BEGIN Material shown

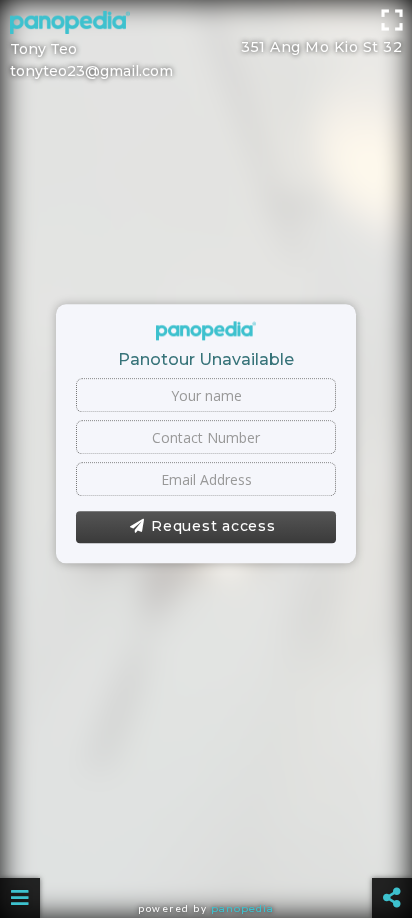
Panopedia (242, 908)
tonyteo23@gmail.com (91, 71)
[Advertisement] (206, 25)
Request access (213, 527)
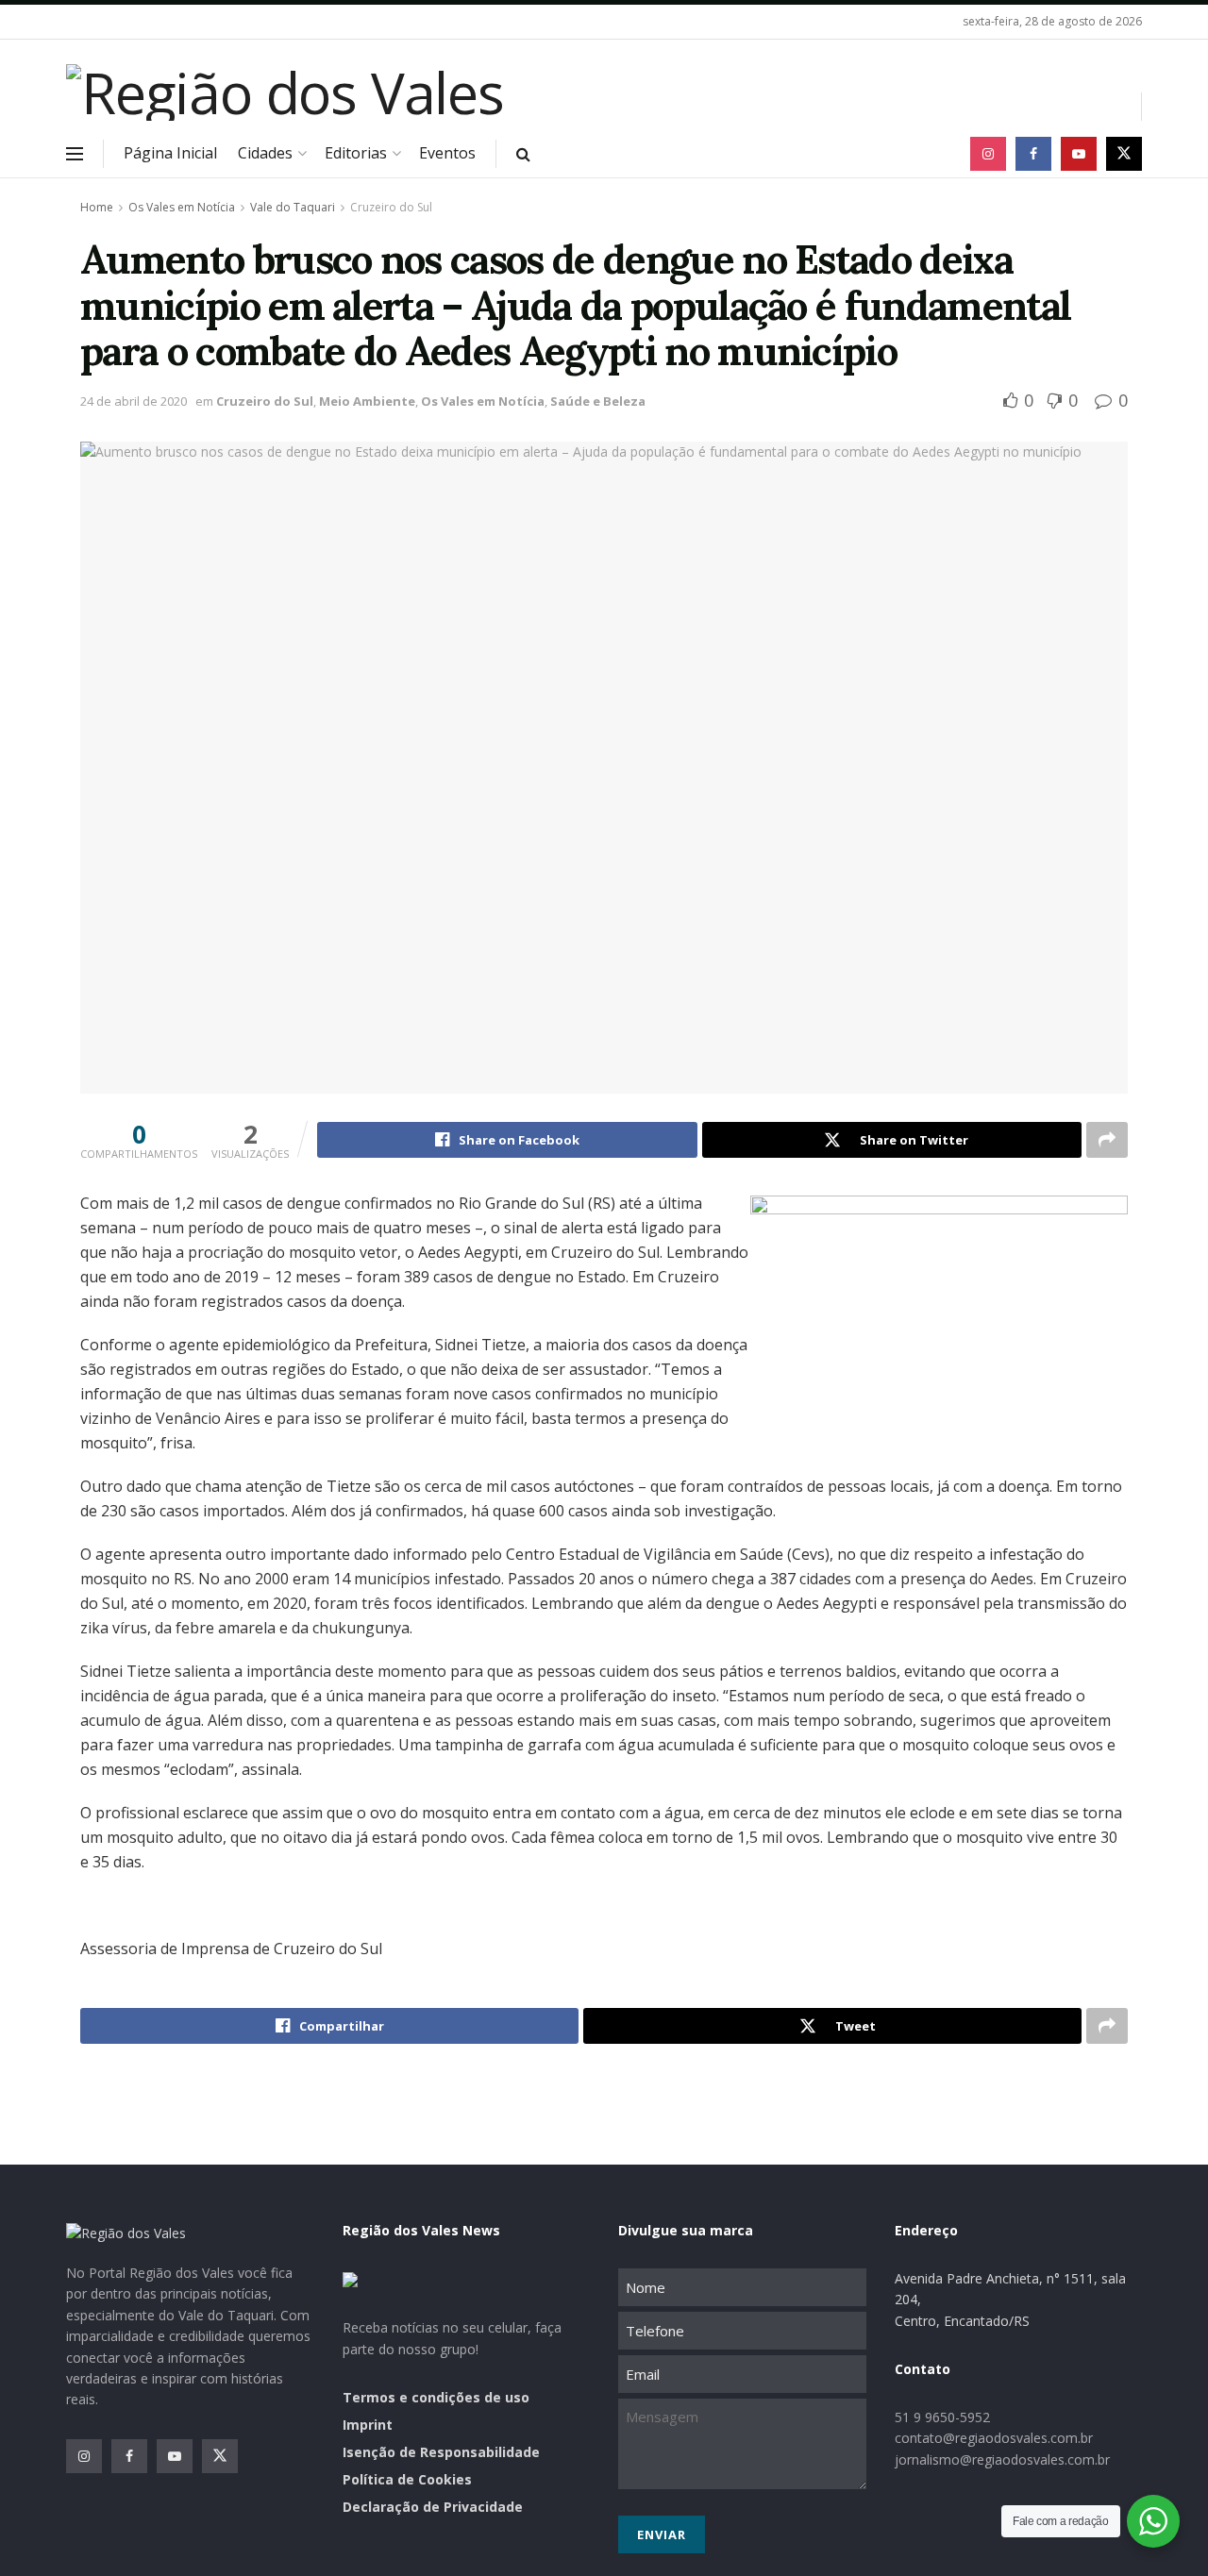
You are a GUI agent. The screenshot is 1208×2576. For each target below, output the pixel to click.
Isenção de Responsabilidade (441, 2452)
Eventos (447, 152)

END Material shown

• [Task to carry out]: What you return should be the full listing, unchanged, minus the pictures.

• [Result of this task]:
Panopedia (242, 908)
tonyteo23@gmail.com (91, 71)
[Advertisement] (206, 25)
Request access (213, 527)
You are a GUI agent. The screenshot is 1208×2576. For each target below, output the pixel to click.
Isenção de Responsabilidade (441, 2452)
Eventos (447, 152)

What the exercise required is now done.